**TASK**
I need the lines from the one containing "Image resolution: width=793" through the last line of the entries retyped exactly, with no pictures among them.

**DATASET ENTRIES**
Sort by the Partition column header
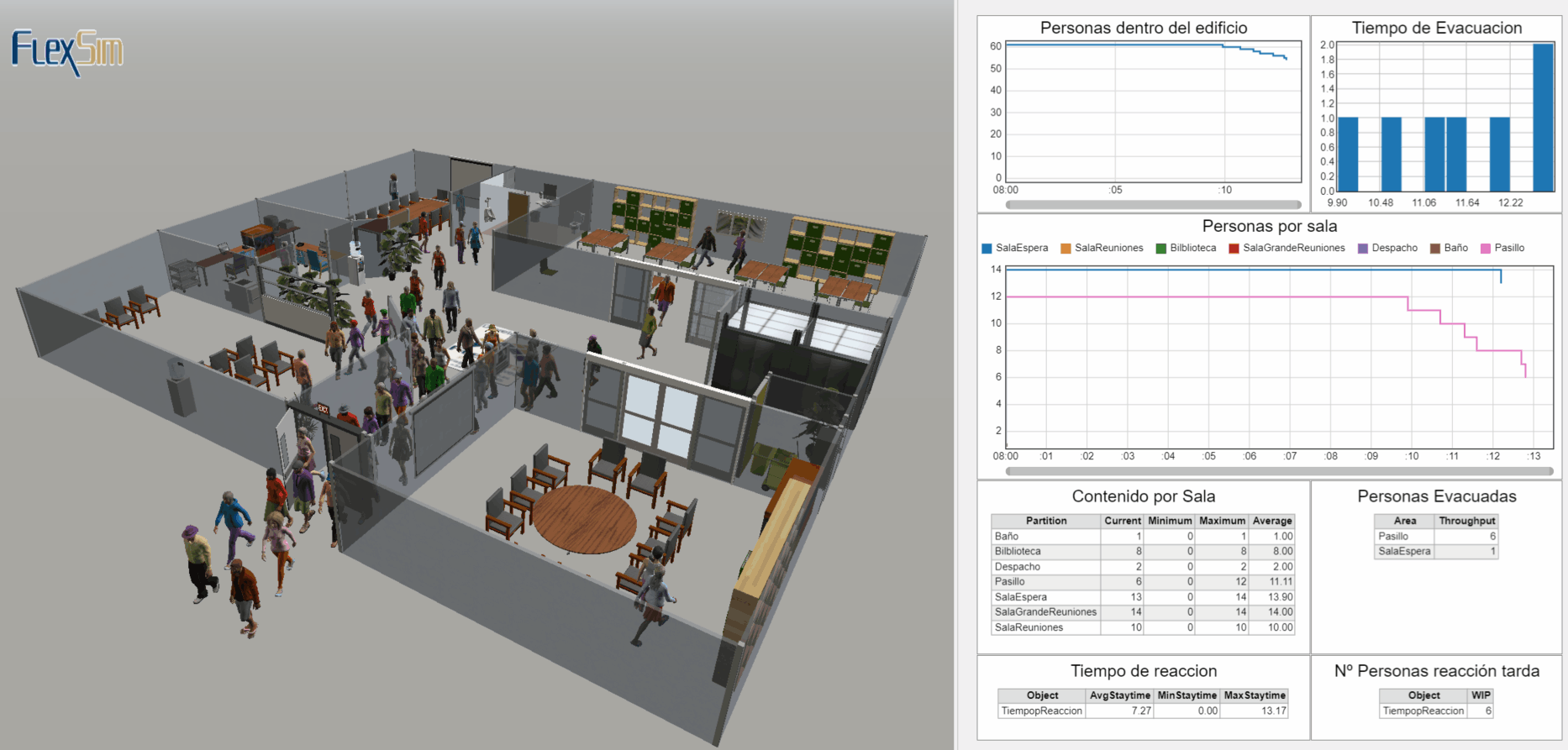This screenshot has width=1568, height=750. tap(1045, 521)
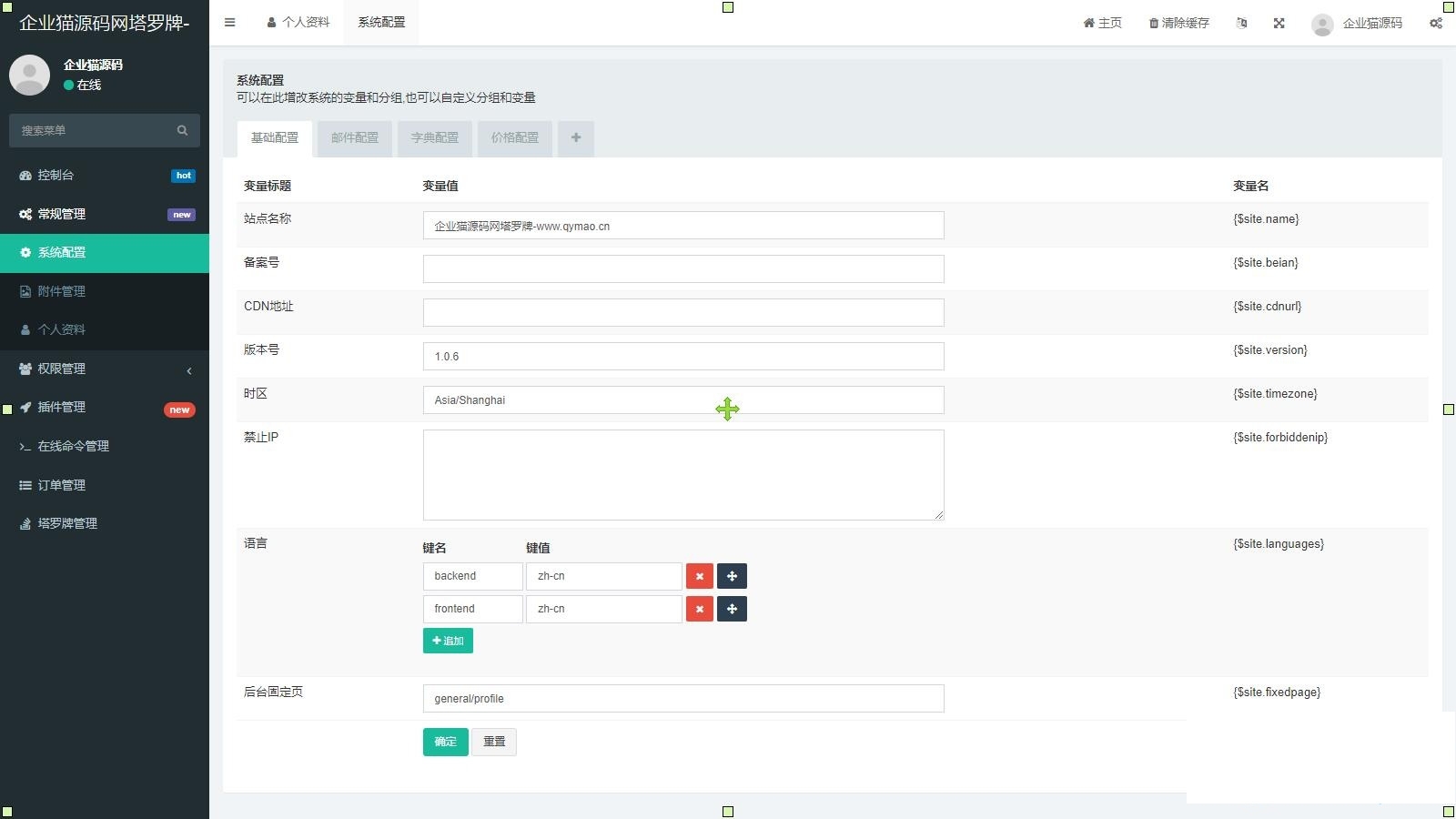This screenshot has height=819, width=1456.
Task: Open the settings gears icon at top right
Action: [1435, 23]
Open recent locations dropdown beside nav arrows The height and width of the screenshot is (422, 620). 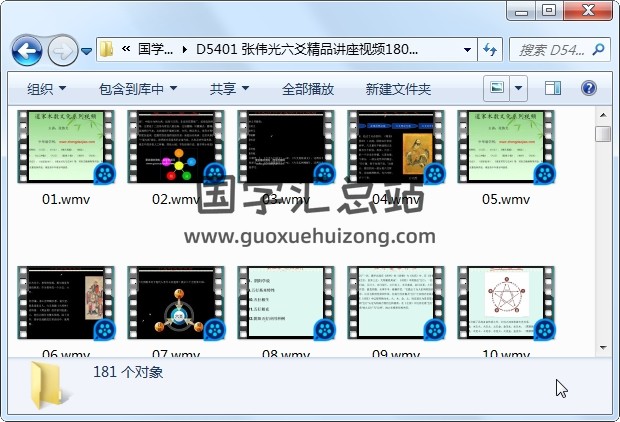point(87,50)
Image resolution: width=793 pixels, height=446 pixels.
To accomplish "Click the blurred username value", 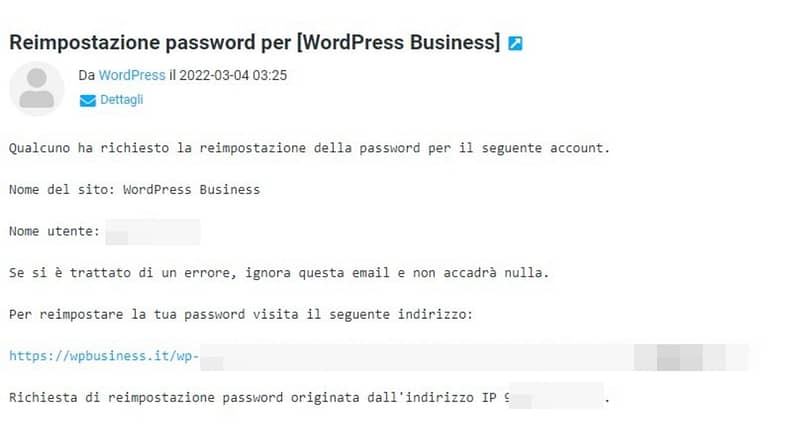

**TASK SOLUTION**
Image resolution: width=793 pixels, height=446 pixels.
To accomplish "Click the blurred username value", 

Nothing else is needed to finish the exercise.